Validation Loss: 0.4277, Validation Accuracy: 0.8357





# **Save the Model**

In [17]:
import os

# Model Path
model_save_path = "/Users/dimasrafly/Documents/Test Application/Alphalitical Data Scientist Test/saved_model"
os.makedirs(model_save_path, exist_ok=True)

# Save the model and tokenizer
model.save_pretrained(model_save_path)
tokenizer.save_pretrained(model_save_path)
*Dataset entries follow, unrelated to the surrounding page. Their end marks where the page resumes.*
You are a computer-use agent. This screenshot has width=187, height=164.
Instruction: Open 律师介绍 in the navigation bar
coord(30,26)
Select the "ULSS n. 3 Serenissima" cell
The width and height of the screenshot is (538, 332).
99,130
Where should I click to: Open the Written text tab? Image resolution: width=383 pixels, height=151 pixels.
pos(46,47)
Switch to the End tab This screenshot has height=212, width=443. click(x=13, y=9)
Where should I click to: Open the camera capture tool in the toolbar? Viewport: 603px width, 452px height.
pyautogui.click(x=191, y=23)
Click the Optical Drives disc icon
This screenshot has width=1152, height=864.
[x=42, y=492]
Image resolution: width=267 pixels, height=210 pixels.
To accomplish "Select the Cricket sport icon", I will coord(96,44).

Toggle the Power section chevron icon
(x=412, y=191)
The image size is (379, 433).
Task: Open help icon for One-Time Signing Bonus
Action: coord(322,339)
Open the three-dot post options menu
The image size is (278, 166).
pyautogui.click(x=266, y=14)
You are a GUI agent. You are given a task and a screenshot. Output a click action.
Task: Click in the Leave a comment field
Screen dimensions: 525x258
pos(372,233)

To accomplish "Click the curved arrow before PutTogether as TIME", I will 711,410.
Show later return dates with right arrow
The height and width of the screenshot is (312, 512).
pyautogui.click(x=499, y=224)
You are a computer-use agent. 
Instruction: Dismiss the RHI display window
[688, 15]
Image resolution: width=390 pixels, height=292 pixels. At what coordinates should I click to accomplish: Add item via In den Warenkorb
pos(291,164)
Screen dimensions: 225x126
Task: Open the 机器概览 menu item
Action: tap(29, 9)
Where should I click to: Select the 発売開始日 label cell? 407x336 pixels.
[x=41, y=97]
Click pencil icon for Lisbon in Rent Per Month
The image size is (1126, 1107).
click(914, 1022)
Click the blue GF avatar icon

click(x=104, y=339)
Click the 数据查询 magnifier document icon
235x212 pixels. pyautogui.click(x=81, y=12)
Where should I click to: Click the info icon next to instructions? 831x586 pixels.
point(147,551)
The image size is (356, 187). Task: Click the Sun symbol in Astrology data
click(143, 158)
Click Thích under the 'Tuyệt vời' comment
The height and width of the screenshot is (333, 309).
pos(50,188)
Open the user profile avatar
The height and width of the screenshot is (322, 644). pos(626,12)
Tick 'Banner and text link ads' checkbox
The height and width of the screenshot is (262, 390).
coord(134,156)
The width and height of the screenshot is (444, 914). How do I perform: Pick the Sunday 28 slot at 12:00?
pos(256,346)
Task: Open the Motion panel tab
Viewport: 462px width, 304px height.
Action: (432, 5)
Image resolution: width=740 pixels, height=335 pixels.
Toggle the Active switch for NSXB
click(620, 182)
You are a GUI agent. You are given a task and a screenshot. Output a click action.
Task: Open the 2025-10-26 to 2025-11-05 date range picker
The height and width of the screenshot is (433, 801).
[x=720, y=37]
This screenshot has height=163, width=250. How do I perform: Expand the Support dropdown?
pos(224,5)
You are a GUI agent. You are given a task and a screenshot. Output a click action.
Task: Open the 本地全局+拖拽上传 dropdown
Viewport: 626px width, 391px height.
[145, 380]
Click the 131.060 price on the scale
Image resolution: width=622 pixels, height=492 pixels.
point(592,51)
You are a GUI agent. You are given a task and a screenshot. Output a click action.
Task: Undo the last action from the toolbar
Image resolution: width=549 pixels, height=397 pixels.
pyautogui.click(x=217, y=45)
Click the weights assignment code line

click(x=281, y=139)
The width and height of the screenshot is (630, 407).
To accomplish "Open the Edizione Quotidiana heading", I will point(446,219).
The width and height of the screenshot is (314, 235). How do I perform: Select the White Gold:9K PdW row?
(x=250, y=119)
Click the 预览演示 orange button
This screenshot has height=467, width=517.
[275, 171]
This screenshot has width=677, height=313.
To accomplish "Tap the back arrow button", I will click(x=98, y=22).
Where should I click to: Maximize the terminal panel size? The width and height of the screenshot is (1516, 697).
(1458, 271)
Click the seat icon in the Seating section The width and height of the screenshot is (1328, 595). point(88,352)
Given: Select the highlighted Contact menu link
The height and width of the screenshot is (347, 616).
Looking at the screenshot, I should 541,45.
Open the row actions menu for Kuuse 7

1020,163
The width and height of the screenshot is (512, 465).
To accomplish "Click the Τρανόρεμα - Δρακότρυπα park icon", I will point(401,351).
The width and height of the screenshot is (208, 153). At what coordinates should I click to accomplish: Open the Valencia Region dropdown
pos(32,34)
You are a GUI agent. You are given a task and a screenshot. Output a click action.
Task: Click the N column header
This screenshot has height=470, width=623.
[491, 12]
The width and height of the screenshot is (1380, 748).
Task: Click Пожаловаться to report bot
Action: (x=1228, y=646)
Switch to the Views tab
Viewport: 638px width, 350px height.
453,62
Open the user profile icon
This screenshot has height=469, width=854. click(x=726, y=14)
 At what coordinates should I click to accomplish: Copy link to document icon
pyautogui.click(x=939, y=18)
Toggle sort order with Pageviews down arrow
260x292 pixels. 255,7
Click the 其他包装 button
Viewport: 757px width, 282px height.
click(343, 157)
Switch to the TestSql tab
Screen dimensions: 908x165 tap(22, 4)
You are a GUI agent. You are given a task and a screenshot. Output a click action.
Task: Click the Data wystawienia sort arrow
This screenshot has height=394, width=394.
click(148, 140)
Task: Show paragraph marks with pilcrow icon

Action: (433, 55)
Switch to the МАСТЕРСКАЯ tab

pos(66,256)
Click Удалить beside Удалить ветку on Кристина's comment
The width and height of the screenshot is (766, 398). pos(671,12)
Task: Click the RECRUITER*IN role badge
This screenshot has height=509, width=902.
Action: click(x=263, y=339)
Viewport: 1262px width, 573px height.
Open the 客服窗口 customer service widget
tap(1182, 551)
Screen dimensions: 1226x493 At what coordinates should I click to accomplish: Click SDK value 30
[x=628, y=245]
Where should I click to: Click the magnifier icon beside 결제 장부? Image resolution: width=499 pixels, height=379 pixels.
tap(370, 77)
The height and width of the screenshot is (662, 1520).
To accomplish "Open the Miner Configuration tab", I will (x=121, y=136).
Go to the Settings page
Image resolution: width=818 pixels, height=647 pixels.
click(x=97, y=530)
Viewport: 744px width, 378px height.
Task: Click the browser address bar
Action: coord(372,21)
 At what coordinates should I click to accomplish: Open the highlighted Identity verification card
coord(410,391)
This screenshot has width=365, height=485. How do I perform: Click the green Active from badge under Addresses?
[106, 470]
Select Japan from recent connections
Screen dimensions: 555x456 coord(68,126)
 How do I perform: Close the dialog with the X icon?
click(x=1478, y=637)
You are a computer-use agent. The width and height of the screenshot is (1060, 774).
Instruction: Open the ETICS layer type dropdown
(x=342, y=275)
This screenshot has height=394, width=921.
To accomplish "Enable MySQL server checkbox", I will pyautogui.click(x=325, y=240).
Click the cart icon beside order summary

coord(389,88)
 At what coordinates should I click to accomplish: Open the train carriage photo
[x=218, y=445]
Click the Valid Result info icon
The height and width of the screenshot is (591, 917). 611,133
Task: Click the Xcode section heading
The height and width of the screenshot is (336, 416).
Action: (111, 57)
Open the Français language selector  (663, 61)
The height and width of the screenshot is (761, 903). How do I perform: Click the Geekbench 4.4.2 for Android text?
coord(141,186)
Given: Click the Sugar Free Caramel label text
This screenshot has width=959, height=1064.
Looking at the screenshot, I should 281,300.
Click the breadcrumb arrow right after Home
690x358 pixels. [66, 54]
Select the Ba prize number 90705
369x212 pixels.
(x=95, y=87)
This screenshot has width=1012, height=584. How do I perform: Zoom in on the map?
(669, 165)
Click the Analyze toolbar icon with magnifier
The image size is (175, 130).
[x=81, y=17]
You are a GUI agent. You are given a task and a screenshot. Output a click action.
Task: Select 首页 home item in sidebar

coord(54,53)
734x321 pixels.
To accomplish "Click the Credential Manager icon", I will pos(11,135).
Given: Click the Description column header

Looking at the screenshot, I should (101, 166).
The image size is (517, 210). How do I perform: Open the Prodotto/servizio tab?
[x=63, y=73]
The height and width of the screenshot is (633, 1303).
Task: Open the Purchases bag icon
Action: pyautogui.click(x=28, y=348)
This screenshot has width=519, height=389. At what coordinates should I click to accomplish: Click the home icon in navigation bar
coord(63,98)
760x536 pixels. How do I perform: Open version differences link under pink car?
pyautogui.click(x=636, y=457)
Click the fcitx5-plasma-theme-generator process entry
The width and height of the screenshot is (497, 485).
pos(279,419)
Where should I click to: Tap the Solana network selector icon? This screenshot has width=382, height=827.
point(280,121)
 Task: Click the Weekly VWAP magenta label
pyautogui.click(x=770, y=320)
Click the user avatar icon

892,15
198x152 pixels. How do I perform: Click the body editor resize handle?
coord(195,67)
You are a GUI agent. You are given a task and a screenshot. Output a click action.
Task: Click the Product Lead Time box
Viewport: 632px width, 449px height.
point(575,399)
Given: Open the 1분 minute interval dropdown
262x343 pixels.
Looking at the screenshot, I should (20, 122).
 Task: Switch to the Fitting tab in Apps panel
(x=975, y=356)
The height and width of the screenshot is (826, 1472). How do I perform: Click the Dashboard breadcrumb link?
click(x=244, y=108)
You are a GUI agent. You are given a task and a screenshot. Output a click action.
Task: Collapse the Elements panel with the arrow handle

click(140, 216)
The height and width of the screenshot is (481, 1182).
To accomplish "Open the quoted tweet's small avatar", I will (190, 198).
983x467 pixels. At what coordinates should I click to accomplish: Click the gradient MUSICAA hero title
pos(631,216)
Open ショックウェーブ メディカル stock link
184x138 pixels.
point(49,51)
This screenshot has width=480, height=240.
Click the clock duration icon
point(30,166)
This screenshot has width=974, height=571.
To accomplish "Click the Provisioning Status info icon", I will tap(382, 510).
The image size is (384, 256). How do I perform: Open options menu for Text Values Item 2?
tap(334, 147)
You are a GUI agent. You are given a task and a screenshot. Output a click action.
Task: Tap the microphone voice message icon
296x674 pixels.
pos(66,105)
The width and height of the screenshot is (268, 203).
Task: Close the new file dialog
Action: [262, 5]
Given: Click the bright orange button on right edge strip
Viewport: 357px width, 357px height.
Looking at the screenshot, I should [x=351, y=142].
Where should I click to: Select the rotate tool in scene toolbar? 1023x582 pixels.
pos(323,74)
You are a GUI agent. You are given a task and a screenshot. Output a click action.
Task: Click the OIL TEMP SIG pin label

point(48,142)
('/Users/dimasrafly/Documents/Test Application/Alphalitical Data Scientist Test/saved_model/tokenizer_config.json',
 '/Users/dimasrafly/Documents/Test Application/Alphalitical Data Scientist Test/saved_model/special_tokens_map.json',
 '/Users/dimasrafly/Documents/Test Application/Alphalitical Data Scientist Test/saved_model/vocab.txt',
 '/Users/dimasrafly/Documents/Test Application/Alphalitical Data Scientist Test/saved_model/added_tokens.json')

# **Predict**

In [18]:
# Prediction Function
def predict_sentiment(model, tokenizer, text):
    # Clean and tokenize input text
    text = clean_text(text)
    inputs = tokenizer(text, return_tensors="pt", truncation=True, padding="max_length", max_length=256)

    # Move input to the correct device
    inputs = {k: v.to(device) for k, v in inputs.items()}

    # Predict sentiment
    with torch.no_grad():
        outputs = model(**inputs)
        logits = outputs.logits
        predicted_class = torch.argmax(logits, dim=-1).cpu().item()

    # Reverse Label from num to str
    reverse_label_map = {0: 'positive', 1: 'neutral', 2: 'negative'}
    return reverse_label_map[predicted_class]

In [20]:
# Sentiment Prediction
sample_text = "kita akan semakin cerdas jika kita terus menerus melatih otak kita"
predicted_sentiment = predict_sentiment(model, tokenizer, sample_text)
print(f"Predicted Sentiment: {predicted_sentiment}")

Predicted Sentiment: negative